As many have noted, this White Queen is far from being all sweetness and light, and so is her namesake perfume, alluring as they both are. Sarah McCartney describes the fragrance’s notes as: incense, hazelnut, citrus fruits, raspberry, jasmine (which some call the Queen of Flowers, although the rose might disagree), cream, opoponax, vetivert, patchouli, and musk.  The goal was to create a modern gourmand without evoking candy, while also referring to the phrase “falling down the rabbit-hole”, which many people use to refer to their own response in discovering how much more there is to perfume than a single signature scent.

The modern gourmand aspect is fulfilled by using methyl laitone, which creates what Ms. McCartney describes as “clouds of whipped cream and white fluffy marshmallows.” However, on my skin, the incense note is more pronounced and very long-lasting. Fragrantica’s perfume pyramid lists it and the cream note only among the top notes, but they persist throughout the fragrance’s life and should be included with the heart and base notes. (Fragrantica also lists notes that Ms. McCartney does not, and omits notes she describes; I’m going with her on this one!). On me, these marshmallows are toasted.

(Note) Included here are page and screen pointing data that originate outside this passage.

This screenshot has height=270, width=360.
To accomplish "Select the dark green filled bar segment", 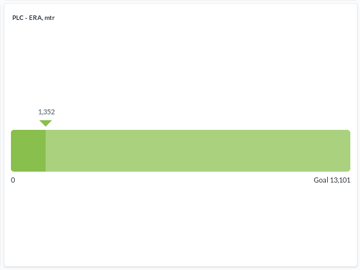I will tap(28, 150).
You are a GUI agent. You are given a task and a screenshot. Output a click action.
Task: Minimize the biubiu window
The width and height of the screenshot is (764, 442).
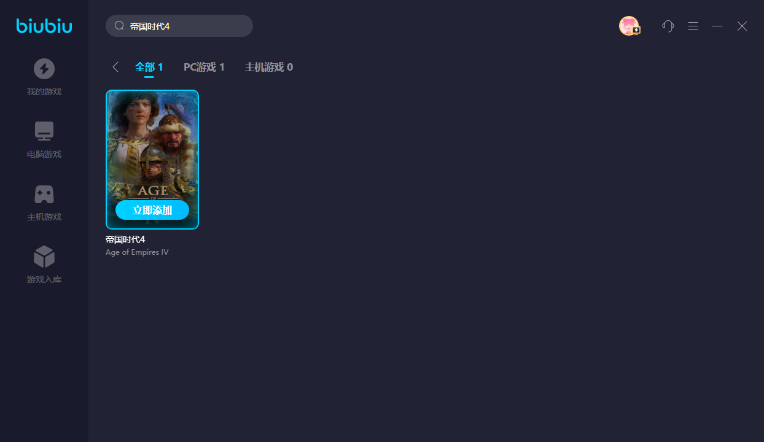717,26
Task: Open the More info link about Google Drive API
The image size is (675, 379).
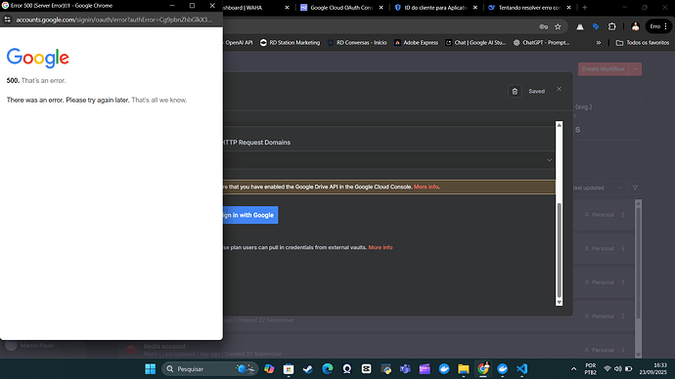Action: click(426, 187)
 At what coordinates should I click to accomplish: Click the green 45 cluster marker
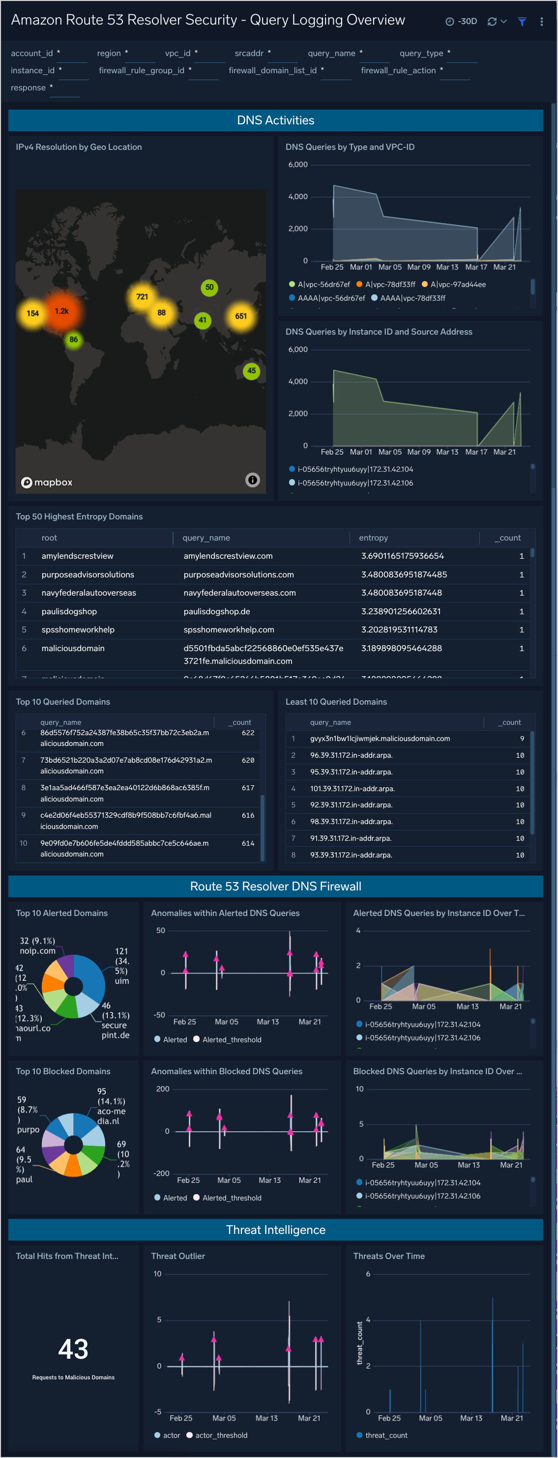pos(252,371)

Tray of toasted marshmallows

Toasted marshmallows; http://www.maplestreetcandle.com

I love incense as a note in perfume, but I tend to prefer less smoky incense notes, so this is perfect for me. Ms. McCartney’s post makes it clear that her incense note comes from frankincense, or Boswellia Carteri. This incense is also inflected with opoponax, a type of myrrh known as “sweet myrrh”, which brings warm, balsamic, honeyed notes to a fragrance. On my skin, these come even more to the forefront as White Queen dries down, and they are lovely. The combination of frankincense and opoponax makes White Queen‘s incense note more like a lovely vapor.

incense vapor

Incense; image from Fragrantica.

I can’t pick out separate notes of raspberry or citrus, but I can tell that they are present because of the brightness they lend; I think they help lift White Queen and add to its airiness. Similarly, I wouldn’t be able to tell you on a blind sniff that there is any jasmine, but it makes sense once that is revealed — jasmine is one of the sweeter floral notes, though to my nose it is less sweet than tuberose. As White Queen dries down, I do pick up the patchouli, but it does not overwhelm as that note sometimes can; nor am I overcome by gourmand sweetness, which I can only take in limited doses (not a fan of Angel, sorry). The combination of patchouli, vetiver, and musk is meant to evoke the “rabbit-hole” and its earthiness, and I think it succeeds.

Mia Waskikowska in Tim Burton's Alice in Wonderland, by Disney, falling into rabbit-hole

Alice and the rabbit-hole; http://www.disney.com

As much as I love floral and green notes, White Queen is a winner for me! It is especially appealing on these cool February days, when we alternate between warmth when the sun is out, and chill when our climate remembers that it is not yet spring. When the extremes swing too far here in the Southeast, the season is called a “false spring” and, like the White Queen, it can be dangerously deceiving. (I am a gardener as well as a lover of perfume, and these false springs make it quite challenging to time rose-pruning).

This White Queen displays all the warmth and none of the chill of our false spring, so it wears well in cool weather; given the presence of frankincense and myrrh, it would also make a great Christmas-themed scent, and I’ll try that next year! Do you have any favorite cool-weather fragrances you are wearing right now? Any favorites from 4160 Tuesdays?